We all knew it was coming, but I didn’t expect it to be during this episode. It caught me off guard and I was unprepared for the emotions since I was really thinking Randall and William would have at least this last episode together as they revisited William’s past. But no. Just like Randall, I was surprised and shocked when William took a turn for the worse. I was so conflicted—he didn’t make it back home to die, and yet…he very clearly made it home back to Memphis, and on a greater view…he made it home. After a life of pain, struggle, and, as he says himself, a life of misfortune and bad choices—he was finally released from all the darkness and he is light and free. I’m glad for it, and yet my heart ached. I cried. (Ok, fine, I sobbed.)
I normally have thoughts swirling through my mind after each episode. I had anticipated spending this week writing about Randall and William’s journey together. I imagined something so different from this episode. Though I was not disappointed, I felt numb.
After last night’s episode, Sterling K Brown, who plays Randall, went to his Facebook account. On it, he stated, “I want you to feel. I want you to feel connected and recognize that we are all in this together, ya know? And that no man or woman is an island unto themselves. And if you have family that you haven’t talked to in a while, or friends you feel you’ve gotten out of touch with, then call them up and let them know how much you love them and how much you care –because tomorrow is not promised.”
And with tears streaming down his face, he shares his heart as he explains how grateful he is to be working with this cast and on this show. He said,“It’s one thing to entertain, to educate, but to edify and to lift people up?
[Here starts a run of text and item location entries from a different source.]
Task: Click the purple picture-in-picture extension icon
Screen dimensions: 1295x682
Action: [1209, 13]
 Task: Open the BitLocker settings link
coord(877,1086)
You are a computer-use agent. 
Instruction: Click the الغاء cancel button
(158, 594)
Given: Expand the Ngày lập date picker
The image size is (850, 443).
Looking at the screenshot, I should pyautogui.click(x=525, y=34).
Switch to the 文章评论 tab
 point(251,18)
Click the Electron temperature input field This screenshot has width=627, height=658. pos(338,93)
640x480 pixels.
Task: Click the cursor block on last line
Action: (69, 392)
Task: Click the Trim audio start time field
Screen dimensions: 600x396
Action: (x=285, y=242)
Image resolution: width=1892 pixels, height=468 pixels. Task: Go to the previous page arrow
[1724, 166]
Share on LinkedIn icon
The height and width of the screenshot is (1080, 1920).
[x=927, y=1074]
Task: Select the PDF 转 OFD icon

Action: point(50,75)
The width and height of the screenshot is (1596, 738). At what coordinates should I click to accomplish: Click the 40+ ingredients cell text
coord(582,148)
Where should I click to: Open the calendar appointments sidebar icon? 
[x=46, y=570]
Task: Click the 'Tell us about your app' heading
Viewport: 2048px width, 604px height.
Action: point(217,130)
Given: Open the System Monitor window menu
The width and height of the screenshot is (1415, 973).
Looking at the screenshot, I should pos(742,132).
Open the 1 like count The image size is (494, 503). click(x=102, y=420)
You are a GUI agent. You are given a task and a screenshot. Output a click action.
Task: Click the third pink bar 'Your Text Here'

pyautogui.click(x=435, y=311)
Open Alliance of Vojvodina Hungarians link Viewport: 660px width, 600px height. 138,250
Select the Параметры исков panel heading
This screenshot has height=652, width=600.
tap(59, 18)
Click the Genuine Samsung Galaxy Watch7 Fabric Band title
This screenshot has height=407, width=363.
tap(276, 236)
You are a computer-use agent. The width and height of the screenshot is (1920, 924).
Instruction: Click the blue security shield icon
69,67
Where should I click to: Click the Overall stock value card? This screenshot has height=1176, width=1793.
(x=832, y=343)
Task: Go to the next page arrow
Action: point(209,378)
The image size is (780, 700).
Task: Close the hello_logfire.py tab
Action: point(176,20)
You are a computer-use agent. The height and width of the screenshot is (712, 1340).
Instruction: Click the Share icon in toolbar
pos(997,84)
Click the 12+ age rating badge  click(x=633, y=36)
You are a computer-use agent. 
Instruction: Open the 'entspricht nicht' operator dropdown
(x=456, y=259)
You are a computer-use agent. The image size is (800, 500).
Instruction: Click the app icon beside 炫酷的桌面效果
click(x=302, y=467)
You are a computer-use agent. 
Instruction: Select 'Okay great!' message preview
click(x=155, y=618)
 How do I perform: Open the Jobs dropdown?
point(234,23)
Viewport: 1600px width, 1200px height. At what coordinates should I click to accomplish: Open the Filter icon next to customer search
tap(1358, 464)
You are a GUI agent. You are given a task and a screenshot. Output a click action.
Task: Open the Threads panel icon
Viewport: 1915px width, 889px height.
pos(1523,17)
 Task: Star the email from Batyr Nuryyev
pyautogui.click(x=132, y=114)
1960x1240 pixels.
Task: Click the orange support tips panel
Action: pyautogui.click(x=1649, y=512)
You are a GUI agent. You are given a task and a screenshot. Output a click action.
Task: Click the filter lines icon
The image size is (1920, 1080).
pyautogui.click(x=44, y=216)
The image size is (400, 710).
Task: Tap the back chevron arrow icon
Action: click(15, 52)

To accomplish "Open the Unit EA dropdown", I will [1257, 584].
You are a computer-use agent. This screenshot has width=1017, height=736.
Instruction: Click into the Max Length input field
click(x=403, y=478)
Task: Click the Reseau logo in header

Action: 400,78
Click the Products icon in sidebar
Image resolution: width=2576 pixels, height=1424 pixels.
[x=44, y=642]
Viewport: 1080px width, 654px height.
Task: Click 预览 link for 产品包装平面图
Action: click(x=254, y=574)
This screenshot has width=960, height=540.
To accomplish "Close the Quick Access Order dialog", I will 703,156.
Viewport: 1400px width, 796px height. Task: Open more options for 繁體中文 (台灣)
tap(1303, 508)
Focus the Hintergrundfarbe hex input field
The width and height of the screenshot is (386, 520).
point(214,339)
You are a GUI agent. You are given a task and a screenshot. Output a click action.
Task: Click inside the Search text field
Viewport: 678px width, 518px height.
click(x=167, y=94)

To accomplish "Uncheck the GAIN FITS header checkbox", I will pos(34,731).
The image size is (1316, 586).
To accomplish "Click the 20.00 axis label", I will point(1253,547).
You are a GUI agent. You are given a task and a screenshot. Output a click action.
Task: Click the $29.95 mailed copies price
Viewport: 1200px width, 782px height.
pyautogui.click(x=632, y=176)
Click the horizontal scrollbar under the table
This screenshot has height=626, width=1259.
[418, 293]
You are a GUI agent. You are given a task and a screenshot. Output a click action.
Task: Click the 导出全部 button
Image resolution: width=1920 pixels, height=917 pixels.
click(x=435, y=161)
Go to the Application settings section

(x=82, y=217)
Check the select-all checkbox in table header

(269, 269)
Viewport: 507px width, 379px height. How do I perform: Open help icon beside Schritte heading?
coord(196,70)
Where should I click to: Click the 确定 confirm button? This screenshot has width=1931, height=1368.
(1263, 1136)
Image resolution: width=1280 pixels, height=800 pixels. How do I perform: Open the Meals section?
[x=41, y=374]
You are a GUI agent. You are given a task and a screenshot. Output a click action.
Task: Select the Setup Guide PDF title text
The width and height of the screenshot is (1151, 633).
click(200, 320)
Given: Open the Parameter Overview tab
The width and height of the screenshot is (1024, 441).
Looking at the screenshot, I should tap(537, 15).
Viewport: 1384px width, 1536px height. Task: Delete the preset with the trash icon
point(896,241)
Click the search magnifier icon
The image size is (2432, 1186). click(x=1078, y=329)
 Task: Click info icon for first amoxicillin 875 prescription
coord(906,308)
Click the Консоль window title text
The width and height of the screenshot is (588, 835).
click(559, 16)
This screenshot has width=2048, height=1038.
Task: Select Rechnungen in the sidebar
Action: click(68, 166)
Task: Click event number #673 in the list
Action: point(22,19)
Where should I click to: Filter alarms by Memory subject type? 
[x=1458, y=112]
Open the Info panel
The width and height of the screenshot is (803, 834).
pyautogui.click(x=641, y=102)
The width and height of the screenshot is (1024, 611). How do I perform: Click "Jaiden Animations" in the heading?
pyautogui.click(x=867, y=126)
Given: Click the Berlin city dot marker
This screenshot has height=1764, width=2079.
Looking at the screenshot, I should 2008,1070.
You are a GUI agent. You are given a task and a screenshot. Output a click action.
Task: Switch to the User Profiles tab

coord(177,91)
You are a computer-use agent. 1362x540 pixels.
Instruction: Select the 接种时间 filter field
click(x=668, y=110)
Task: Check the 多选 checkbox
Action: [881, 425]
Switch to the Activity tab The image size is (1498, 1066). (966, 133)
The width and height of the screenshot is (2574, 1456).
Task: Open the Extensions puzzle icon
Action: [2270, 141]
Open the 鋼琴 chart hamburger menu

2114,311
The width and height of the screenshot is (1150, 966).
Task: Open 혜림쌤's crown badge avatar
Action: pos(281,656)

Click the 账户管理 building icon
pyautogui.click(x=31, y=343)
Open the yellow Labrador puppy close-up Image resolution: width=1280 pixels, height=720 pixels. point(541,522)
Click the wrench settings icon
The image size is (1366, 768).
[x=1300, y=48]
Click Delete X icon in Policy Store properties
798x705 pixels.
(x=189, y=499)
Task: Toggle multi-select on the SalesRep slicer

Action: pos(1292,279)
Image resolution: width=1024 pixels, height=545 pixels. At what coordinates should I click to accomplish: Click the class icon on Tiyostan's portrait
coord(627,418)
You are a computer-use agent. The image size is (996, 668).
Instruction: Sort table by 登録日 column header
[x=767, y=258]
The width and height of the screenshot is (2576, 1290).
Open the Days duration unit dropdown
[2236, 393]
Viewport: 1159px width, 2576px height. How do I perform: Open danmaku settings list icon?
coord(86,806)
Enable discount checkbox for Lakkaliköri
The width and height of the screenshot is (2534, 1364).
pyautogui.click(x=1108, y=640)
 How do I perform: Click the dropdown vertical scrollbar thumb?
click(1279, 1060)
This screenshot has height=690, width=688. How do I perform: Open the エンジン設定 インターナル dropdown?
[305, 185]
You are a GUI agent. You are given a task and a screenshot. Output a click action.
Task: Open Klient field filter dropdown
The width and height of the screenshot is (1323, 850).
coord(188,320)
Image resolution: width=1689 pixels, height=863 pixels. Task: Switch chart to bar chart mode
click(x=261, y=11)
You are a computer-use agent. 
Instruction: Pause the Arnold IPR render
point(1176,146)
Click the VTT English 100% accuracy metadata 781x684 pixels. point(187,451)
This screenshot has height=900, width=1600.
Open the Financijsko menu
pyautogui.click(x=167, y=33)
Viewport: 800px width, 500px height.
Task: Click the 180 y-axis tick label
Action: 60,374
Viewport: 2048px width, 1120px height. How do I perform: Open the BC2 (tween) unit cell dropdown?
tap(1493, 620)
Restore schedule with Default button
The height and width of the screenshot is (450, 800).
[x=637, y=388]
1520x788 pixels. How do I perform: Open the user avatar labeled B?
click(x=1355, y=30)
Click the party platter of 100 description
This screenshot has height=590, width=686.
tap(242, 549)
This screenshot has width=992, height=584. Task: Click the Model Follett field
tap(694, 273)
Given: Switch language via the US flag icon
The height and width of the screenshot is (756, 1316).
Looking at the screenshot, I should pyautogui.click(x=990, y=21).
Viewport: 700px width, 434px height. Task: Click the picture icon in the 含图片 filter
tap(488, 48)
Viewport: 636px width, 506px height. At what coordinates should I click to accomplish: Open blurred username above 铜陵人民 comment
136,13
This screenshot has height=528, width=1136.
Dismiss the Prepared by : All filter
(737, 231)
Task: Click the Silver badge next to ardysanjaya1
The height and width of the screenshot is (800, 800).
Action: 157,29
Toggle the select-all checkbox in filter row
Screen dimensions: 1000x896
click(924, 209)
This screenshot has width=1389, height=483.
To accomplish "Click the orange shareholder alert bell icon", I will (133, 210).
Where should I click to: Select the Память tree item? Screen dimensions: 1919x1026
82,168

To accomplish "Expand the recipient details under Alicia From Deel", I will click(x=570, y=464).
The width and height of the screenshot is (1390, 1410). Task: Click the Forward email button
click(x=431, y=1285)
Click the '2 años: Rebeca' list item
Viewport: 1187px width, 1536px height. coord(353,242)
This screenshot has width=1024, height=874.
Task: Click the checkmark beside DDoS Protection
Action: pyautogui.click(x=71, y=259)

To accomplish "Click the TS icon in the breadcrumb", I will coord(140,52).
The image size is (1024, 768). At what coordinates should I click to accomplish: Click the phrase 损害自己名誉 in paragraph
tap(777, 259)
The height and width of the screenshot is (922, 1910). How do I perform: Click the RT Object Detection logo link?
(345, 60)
Ya know that…well, to God be the glory.”
Watching him with tears streaming down his face, and listening to what he said, I realized that this show isn’t just about the incredible writing and how each story is crafted so beautifully. It’s because these actors and actresses are really good people trying to connect with each of us. And so, as an audience, we feel that. Their stories become personal. I think a show like this is rare and in some way, it’s a gift to the audience…to us. I know I’ve not just watched this show, but I’ve thought about my relationships with people as I’ve looked inside the character’s lives. I’ve reevaluated some choices and decisions. I’ve made commitments to be better and kinder. I have never had a show do that to me before – or at least quite like this.
In death, our connections are not broken. In some ways, I believe they are strengthened.
William’s death was entirely about connection. It’s funny. I think we often think of death as a loss of connection. That person is no longer around to share with us daily moments. However, it is in death that we often remember the best in people. And there was so much greatness in William to remember. No doubt that greatness is in Randall too. (Who else is mad in love with Randall?) In William’s death we saw a deeper and greater connection between father and son. We saw connection between father and son. How beautiful was it that William wanted to pay his respects to Jack? I loved that moment. I loved that he told Randall that he wanted to meet Randall’s father. As an adoptive mom, that sentence alone made me well up with tears. In his death we saw and understood the connection with William’s cousin – a connection once strong, then faded, and then artistically connected once more. We felt Randall’s joy as he connected with new extended family, and felt William’s joy and he facilitated that connection. Again, we witnessed a very spiritual connection with Randall, William, and Jack during William’s final fearful moments…when Randall channeled Jack and eased William’s fears. When William finally passed, even the ducks that crossed the street…connection.
In death, our connections are not broken. In some ways, I believe they are strengthened. I love William and really wanted him to stay for another season. A selfish part of me really wanted this story to be different. And yet, in his death I have found a beauty that may not have been there otherwise. His story needed to be this story. Because this is us. We each have little control of the physical outcomes of our life. We do, however, have control over how we treat others and how our lives are woven together with those we love. Do we keep those threads tight and create a beautiful masterpiece of love and light? Or do we allow painful circumstances to unravel that tapestry, losing touch and connection with life’s greatest treasures?
I suppose I had a lot to say about this episode after all. Sterling K. Brown’s hope for the show was “that we feel connected and recognize that we are all in this together.” I guess it’s safe to say, at least for me, that I feel it. I see the connection and I absolutely feel it. I will miss William dearly. He brought wisdom and heart to the show. But his story and his character are deeply connected to the show as a whole…forever.